### Set exercise
Could you turn the paragraph that begins "In an embodiment of the third aspect" in the catalyst excerpt below into a brief numbered list of its process steps?

### Source excerpt
################
Ultimately, the particulate composition may be dried, under a flow of an inert gas, with a fluid bed slurry drier (i.e., treatment with superheated steam to vaporize the liquid), or the solution evaporated, to provide a catalyzed particulate typically having a residual moisture content of, for example, less than about 8 wt %, or less than about 6 wt %, or less than about 4 wt %.

In an embodiment of the third aspect, the present invention provides a process for preparing a particulate composition according to the first aspect, the process comprising the steps of: (a) providing a first particulate carbonaceous feedstock that is a biomass char, a second particulate carbonaceous feedstock that is a biomass, non-biomass, or mixture thereof, and a gasification catalyst; (b) contacting the first carbonaceous feedstock and the second carbonaceous feedstock with an aqueous solution comprising at least a portion of the gasification catalyst to form a slurry; (c) dewatering the slurry to form a catalyst-loaded wet cake; and (d) thermally treating the wet coal cake under a flow of inert dry gas to form the particulate composition.
################
### Recorded data
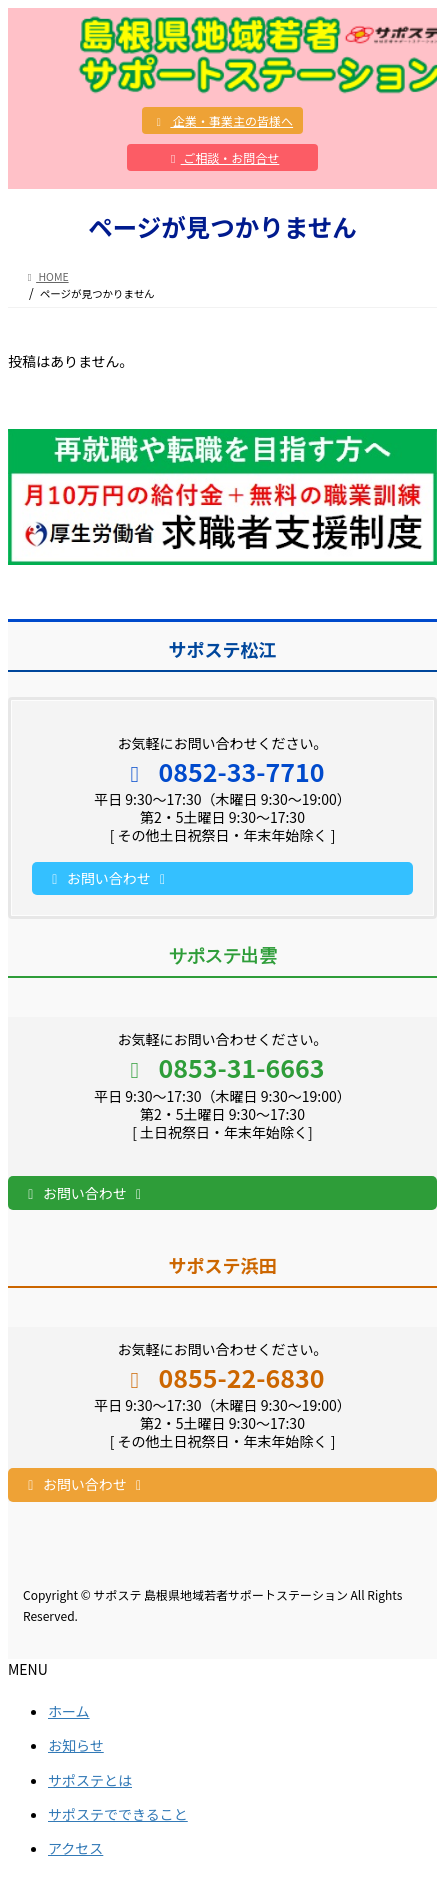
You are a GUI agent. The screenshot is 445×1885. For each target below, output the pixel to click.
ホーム (69, 1711)
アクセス (75, 1848)
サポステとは (90, 1780)
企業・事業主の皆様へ (222, 120)
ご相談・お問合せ (223, 157)
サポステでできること (118, 1814)
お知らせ (76, 1745)
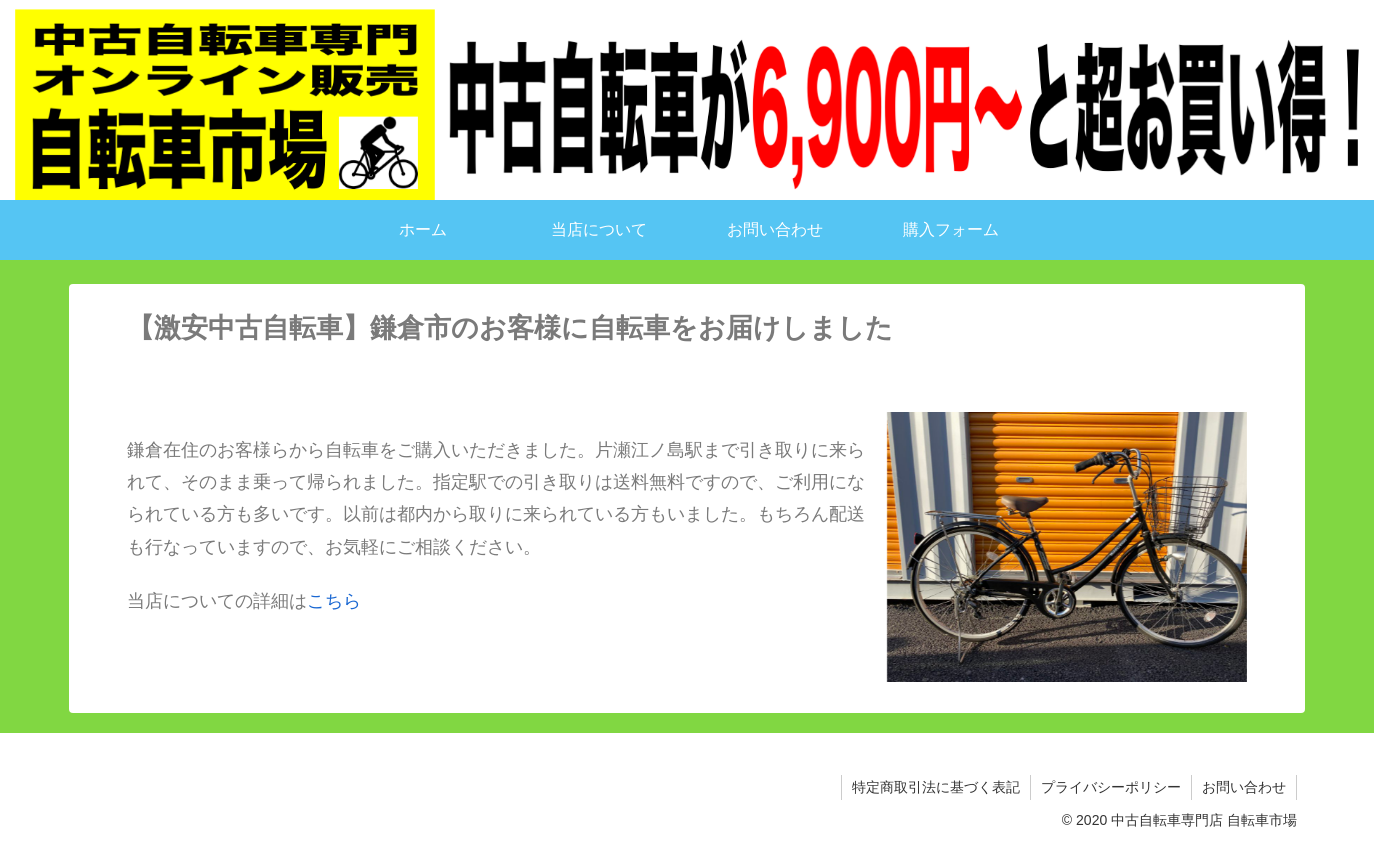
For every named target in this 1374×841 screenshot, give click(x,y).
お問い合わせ (1244, 787)
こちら (334, 600)
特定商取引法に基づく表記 (936, 787)
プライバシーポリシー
################
### Correct output
Process for preparing the particulate composition of the first aspect:
1. Provide a first particulate carbonaceous feedstock (a biomass char), a second particulate carbonaceous feedstock (biomass, non-biomass, or a mixture), and a gasification catalyst.
2. Contact both feedstocks with an aqueous solution containing at least part of the catalyst to form a slurry.
3. Dewater the slurry into a catalyst-loaded wet cake.
4. Thermally treat the wet coal cake under a flow of inert dry gas to form the particulate composition.